At first blush, the challenging neighbors have a good argument: granting a permit would violate local Regulations and the presence of the antennas may cause health hazards, or at a minimum, the perception of these hazards may lower surrounding property value. However, to understand why and how the antenna applicants attacked this argument, a refresher in constitutional law will be helpful. The Supremacy Clause requires that federal law “shall be the supreme Law of the Land; . . . any Thing in the Constitution or Laws of any state to the Contrary notwithstanding.” U.S. Const. art. VI, §1, cl.2. This means that when Congress enacts a law, that law “preempts,” or takes precedence over state law. There are three types of federal preemption: (1) express preemption, where Congress uses express language to preempt state law, (2) conflict preemption , where a conflict arises between state and federal law such that a person could not comply with both laws without violating one, and (3) field preemption , where congressional regulation in a certain field is so encompassing that there is no room for a state to regulate. Cipollone v. Liggett Group, Inc., 505 U.S. 504, 517 (1992).

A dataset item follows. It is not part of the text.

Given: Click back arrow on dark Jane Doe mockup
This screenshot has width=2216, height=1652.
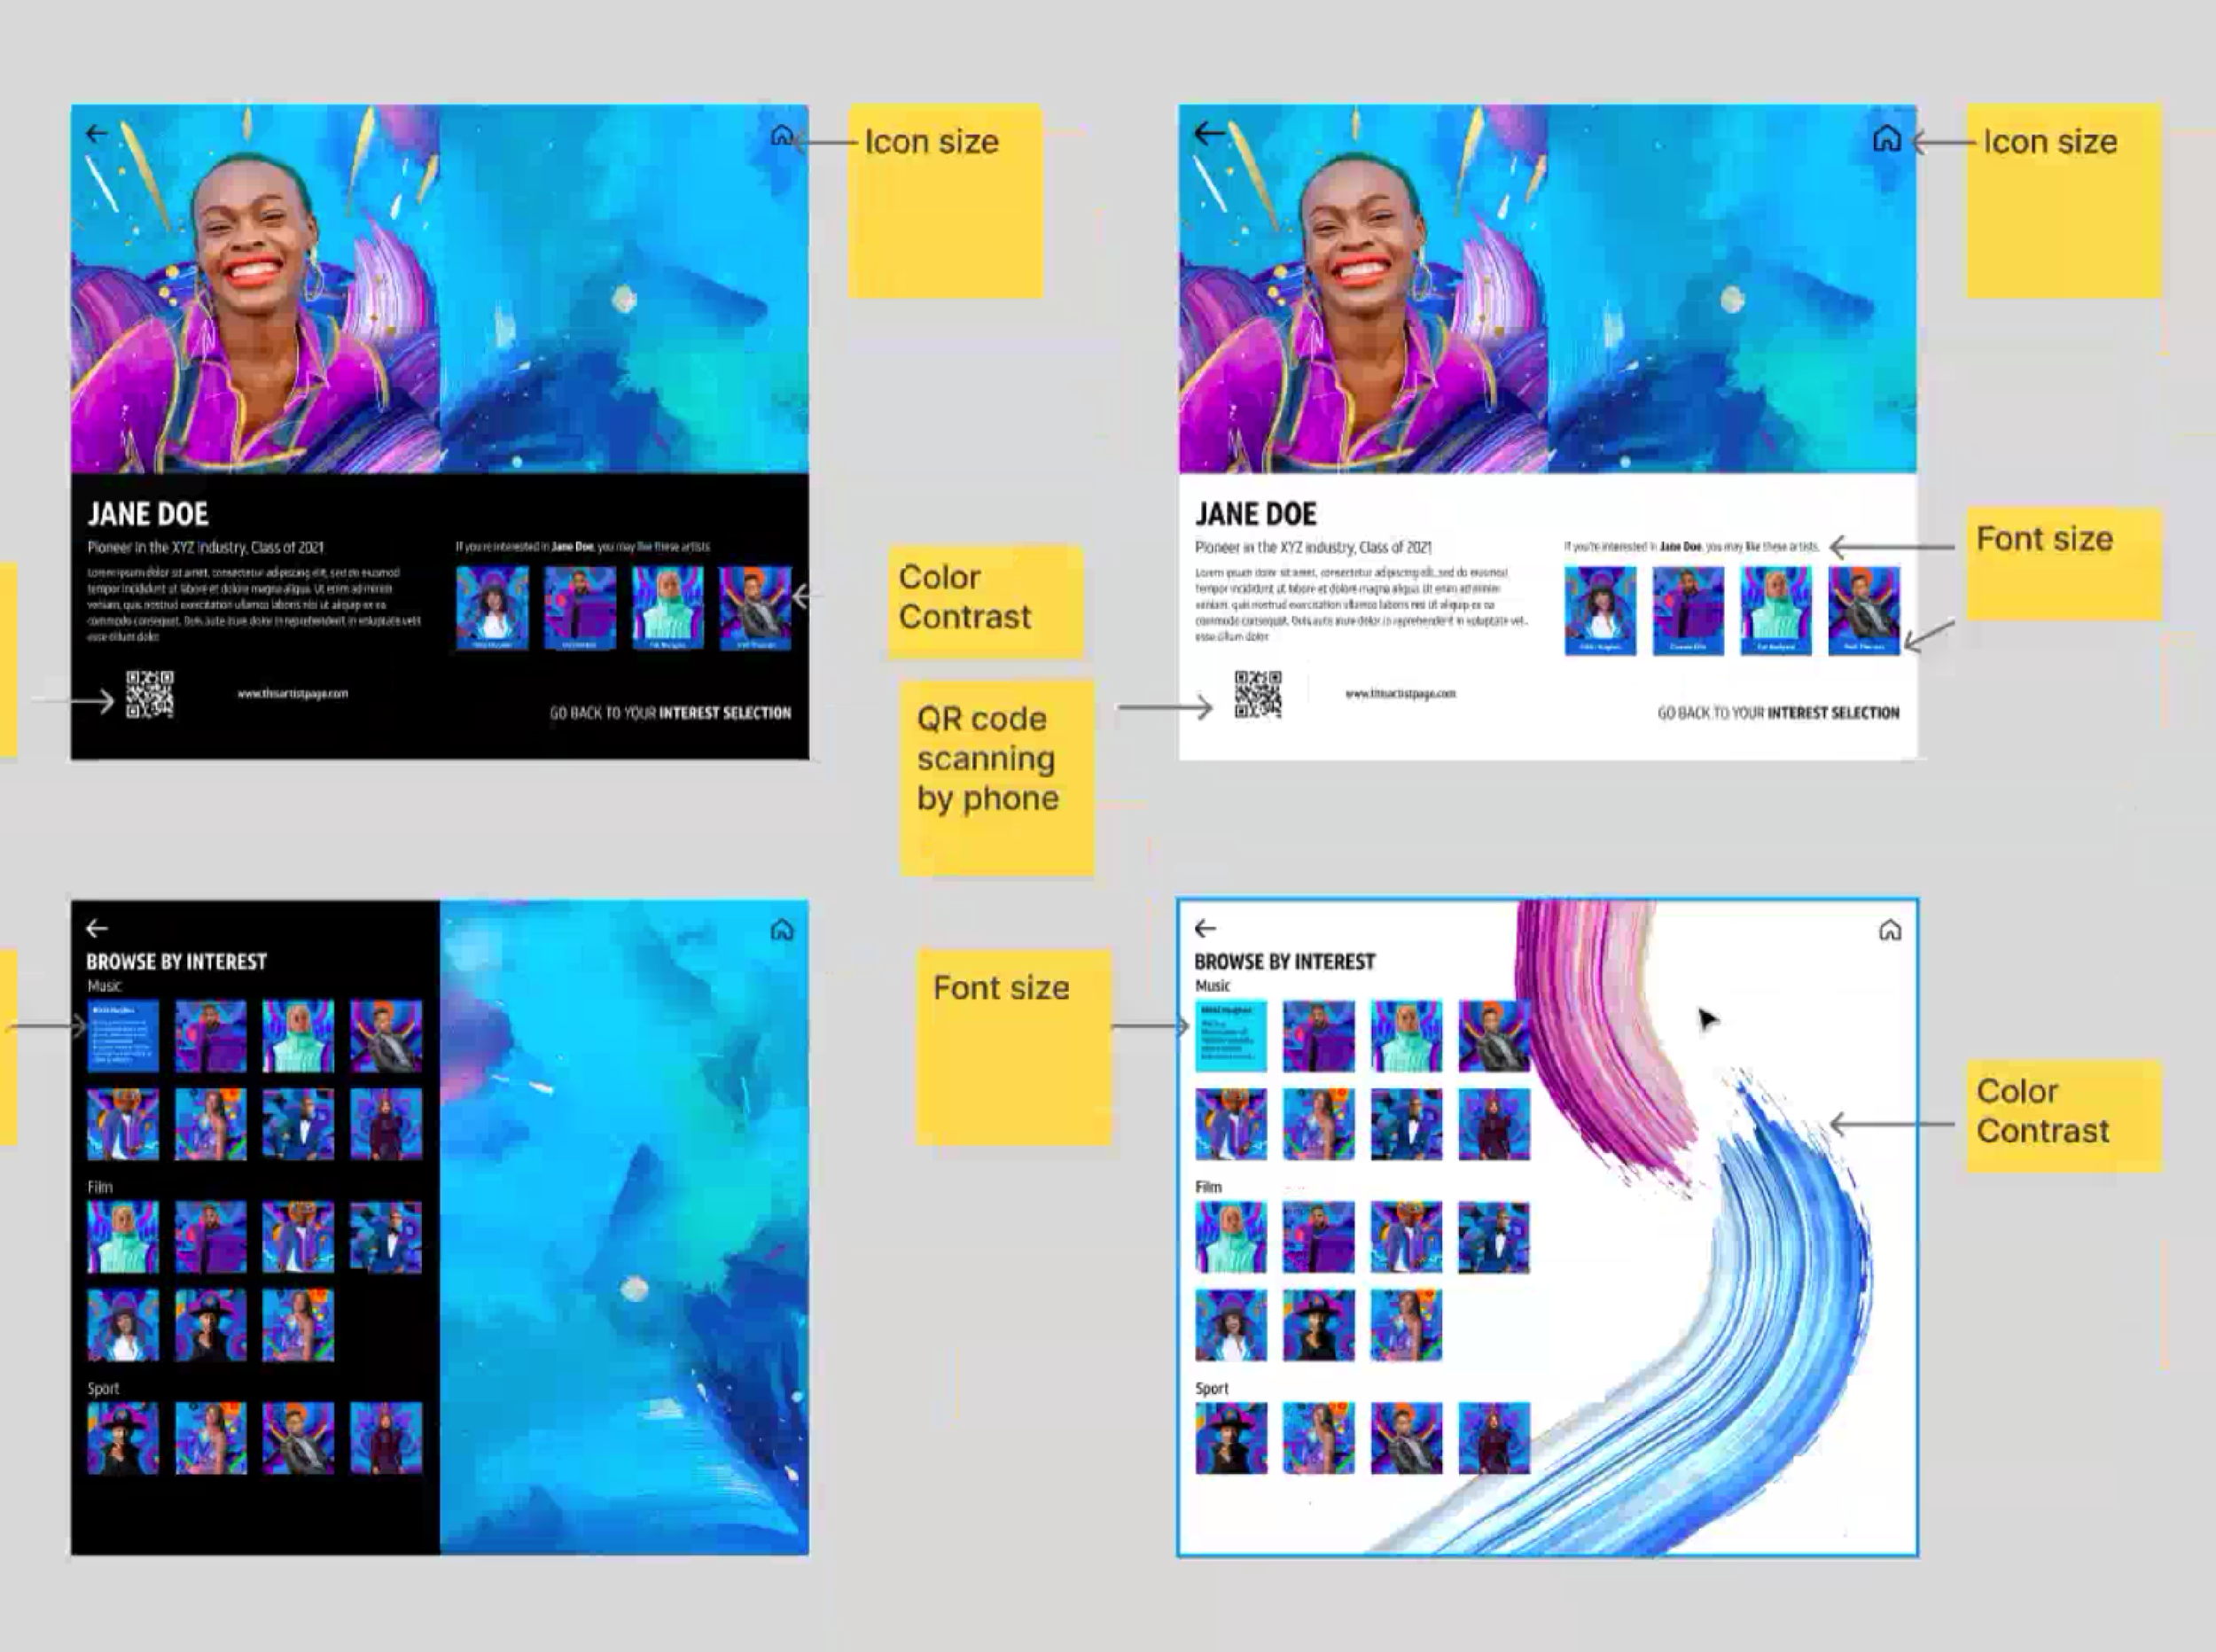Looking at the screenshot, I should [x=97, y=133].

Here, the Telecommunications Act of 1996, a piece of federal legislation, applies to telecommunications facilities such as the proposed Cabot silo. The purpose of the Telecommunications Act of 1996 is “to facilitate the spread of new technologies nationwide . . . ” Id. at 12 quoting N.Y. SMSA Ltd. Partnership v. Town of Clarkstown, 603 F. Supp. 2d 715, 735 (S.D.N.Y. 2009). The Vermont Environmental Court noted that “[o]ne . . . obligation imposed upon municipal regulatory authorities [by the Telecommunications Act of 1996] is to recognize the exclusive authority of the FCC to regulate RF emissions from telecommunications facilities.” In other words, the Telecommunications Act preempts state law regulating the safety of RF emissions. The case that the environmental court used to guide its analysis did not identify the type of preemption (express, conflict, or field) that the Telecommunication Act uses to preclude state regulation.
Nonetheless, without independent analysis, the environmental court concluded that the Telecommunications Act of 1996 preempted any attempts by the challenging residents to argue that radio frequency emissions presented a hazard to human health or lowered property values. The court also concluded that Act also prohibited the Zoning Board of Adjustment from considering these local issues.
This case study demonstrates how the concerns of local residents and determinations by local government—pursuant to Regulations—can be overridden by federal preemption. This case study also shows that local Regulations are not necessarily set in stone—conditional use permits can facilitate infrastructure development. Finally, this case shows the length of time involved in challenging infrastructure developments. The residents challenged the Zoning Board of Adjustment’s permit determination in 2008, and the Vermont Environmental Court handed down a decision on a few, specific issues in 2010. However, the case is ongoing because the Environmental Court did not decide all issues.